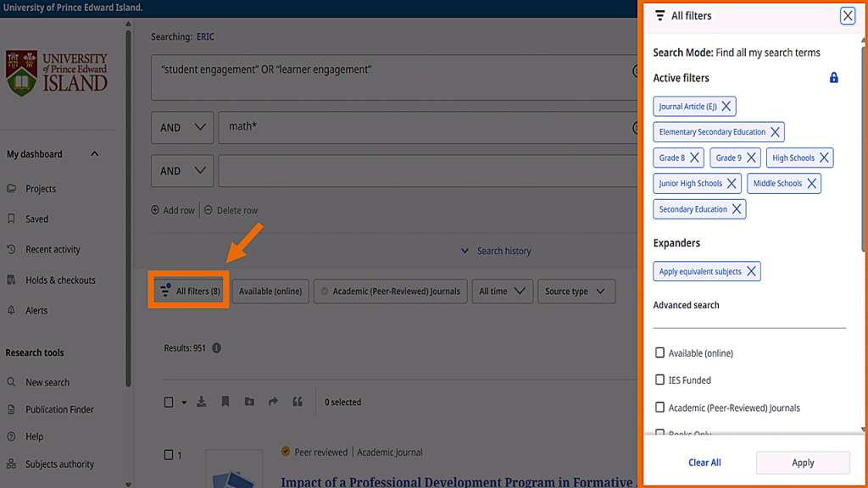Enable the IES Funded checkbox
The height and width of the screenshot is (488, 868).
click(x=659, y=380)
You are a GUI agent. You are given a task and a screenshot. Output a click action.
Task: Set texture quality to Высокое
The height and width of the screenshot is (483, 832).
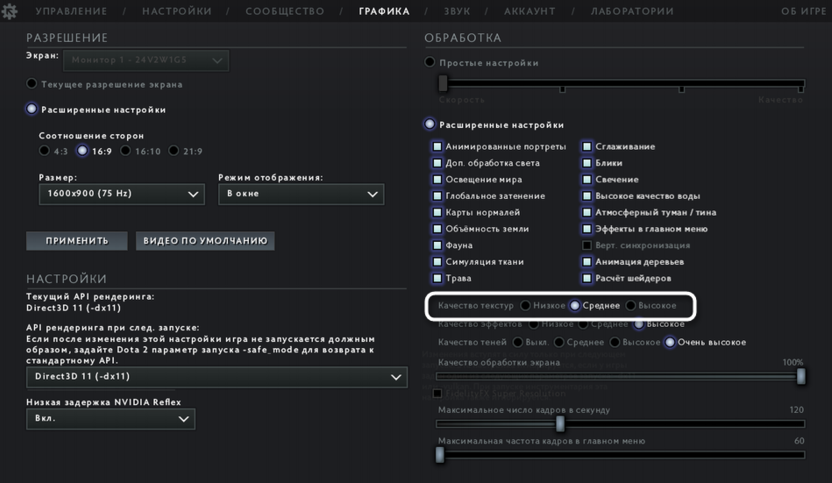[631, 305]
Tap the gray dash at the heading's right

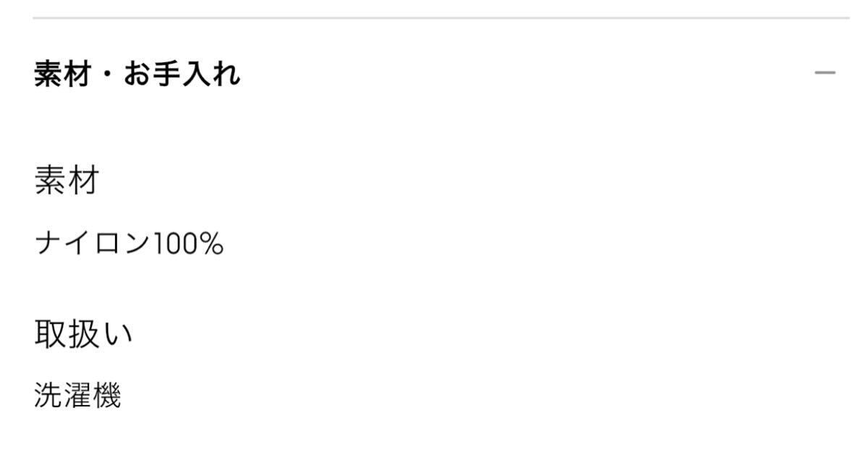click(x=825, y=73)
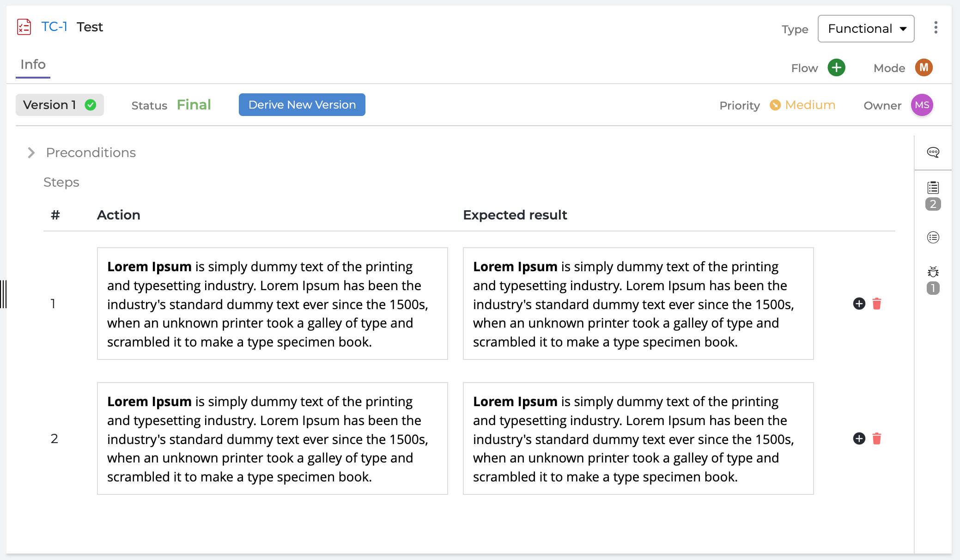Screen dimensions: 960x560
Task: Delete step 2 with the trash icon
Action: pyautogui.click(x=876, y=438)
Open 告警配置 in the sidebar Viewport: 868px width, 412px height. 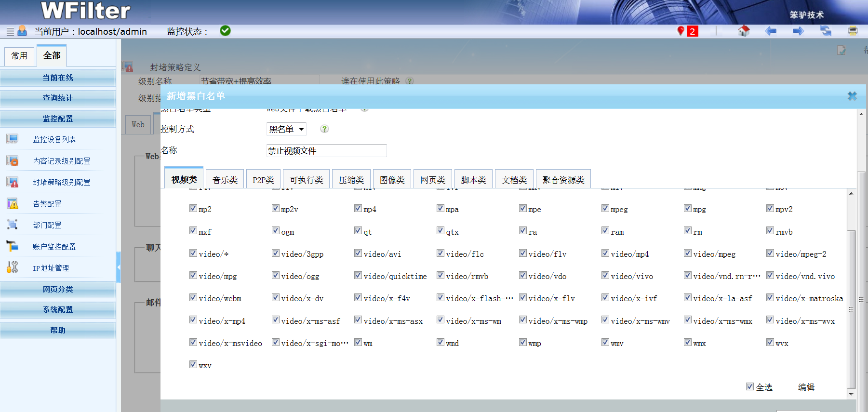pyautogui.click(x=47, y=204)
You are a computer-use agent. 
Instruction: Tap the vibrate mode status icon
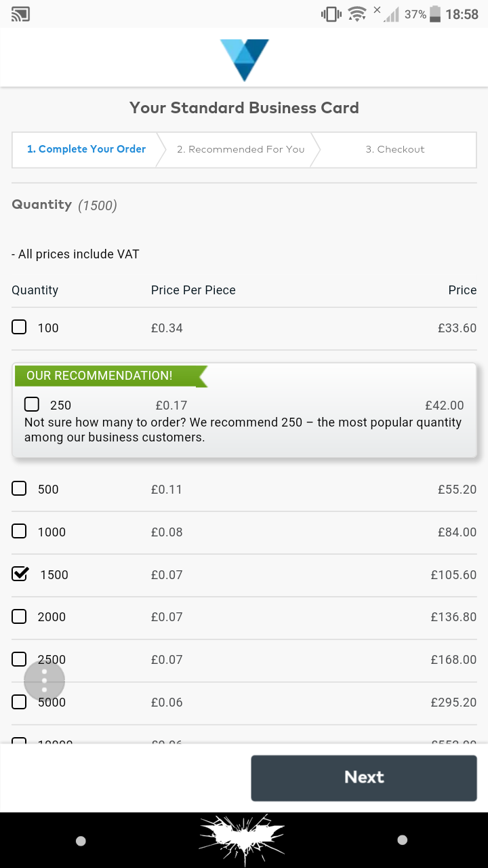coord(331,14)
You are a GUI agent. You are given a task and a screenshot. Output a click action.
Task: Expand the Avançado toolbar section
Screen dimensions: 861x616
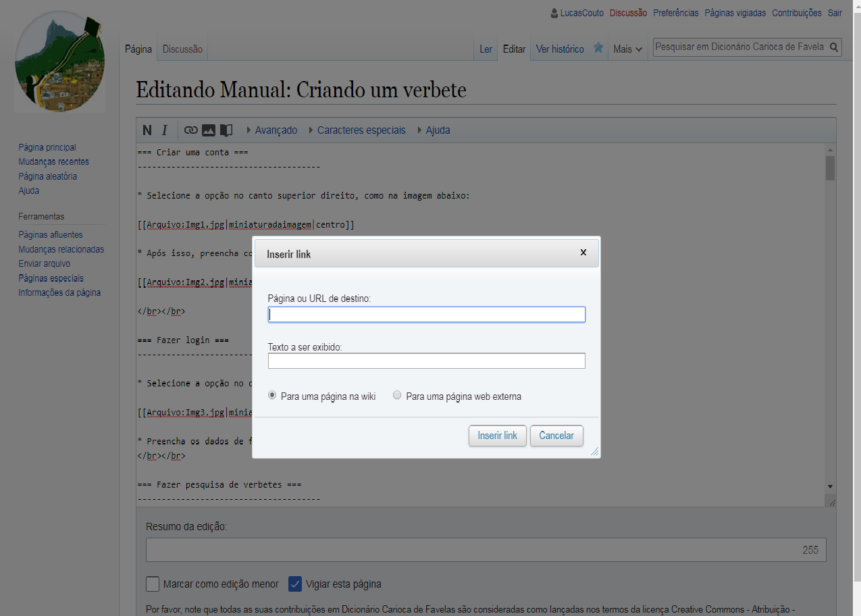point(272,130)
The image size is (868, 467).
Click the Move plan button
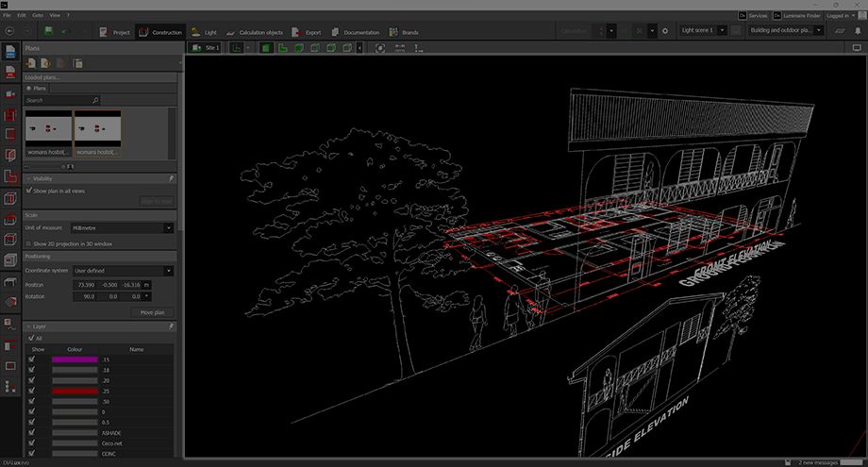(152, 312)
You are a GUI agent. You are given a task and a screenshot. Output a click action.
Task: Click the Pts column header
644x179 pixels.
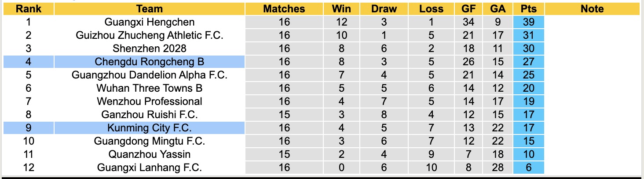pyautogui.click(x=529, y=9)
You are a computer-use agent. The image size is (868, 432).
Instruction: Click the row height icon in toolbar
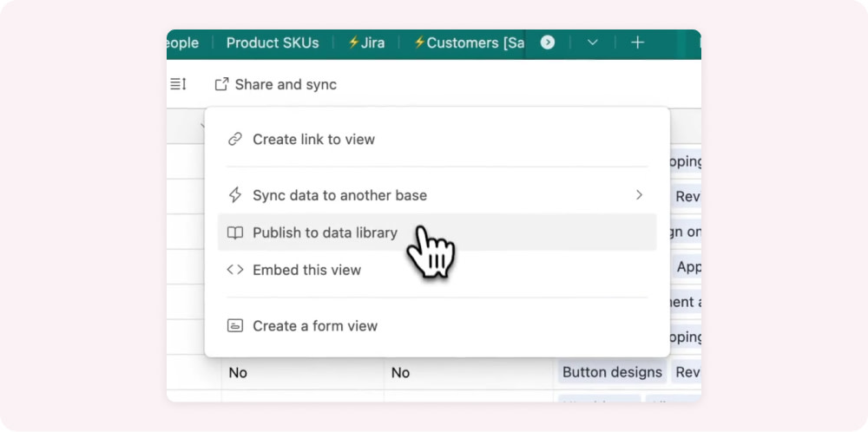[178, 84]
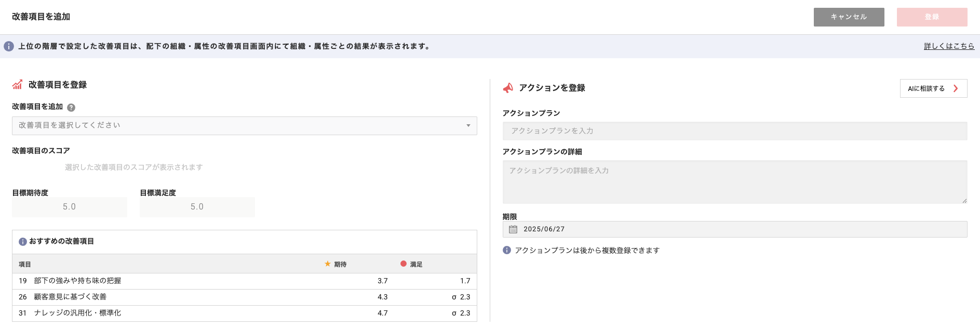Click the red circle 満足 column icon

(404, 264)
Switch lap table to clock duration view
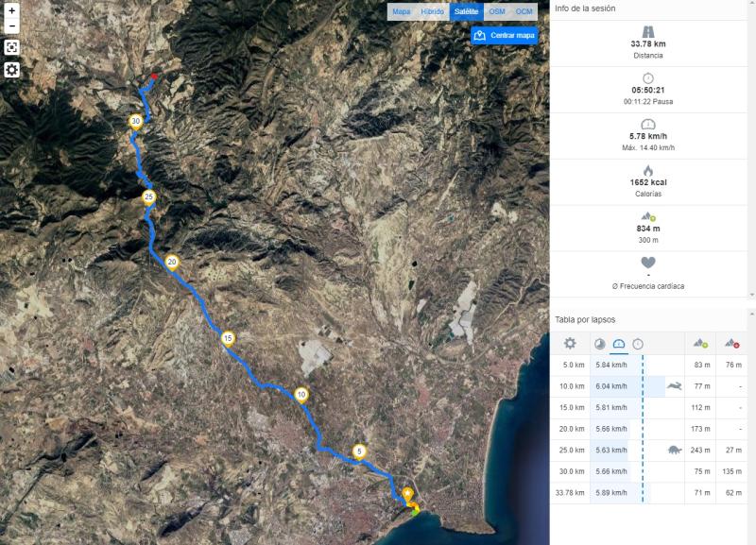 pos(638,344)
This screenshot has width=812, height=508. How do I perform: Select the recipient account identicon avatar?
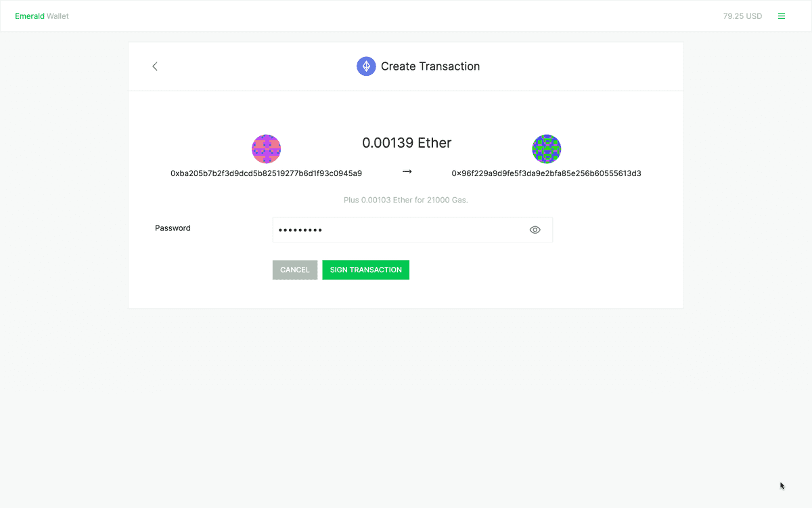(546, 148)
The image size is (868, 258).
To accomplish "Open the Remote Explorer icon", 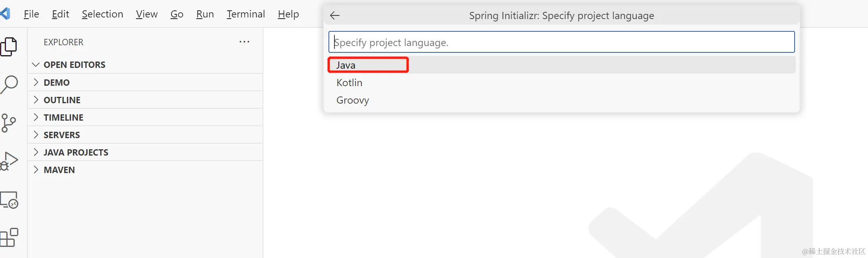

What is being asked: Everything from the line with "Instruction: Click the" through the end of the records above, both ends included, is to be reproduced exactly, and nothing outside that span; the pictures are to be dropped.

Exercise solution:
Instruction: Click the row height icon in toolbar
[178, 84]
Click the red circle 満足 column icon

(404, 264)
Switch lap table to clock duration view
 pos(638,344)
This screenshot has width=812, height=508. How do I perform: Select the recipient account identicon avatar?
(546, 148)
The image size is (868, 258).
To accomplish "Open the Remote Explorer icon", 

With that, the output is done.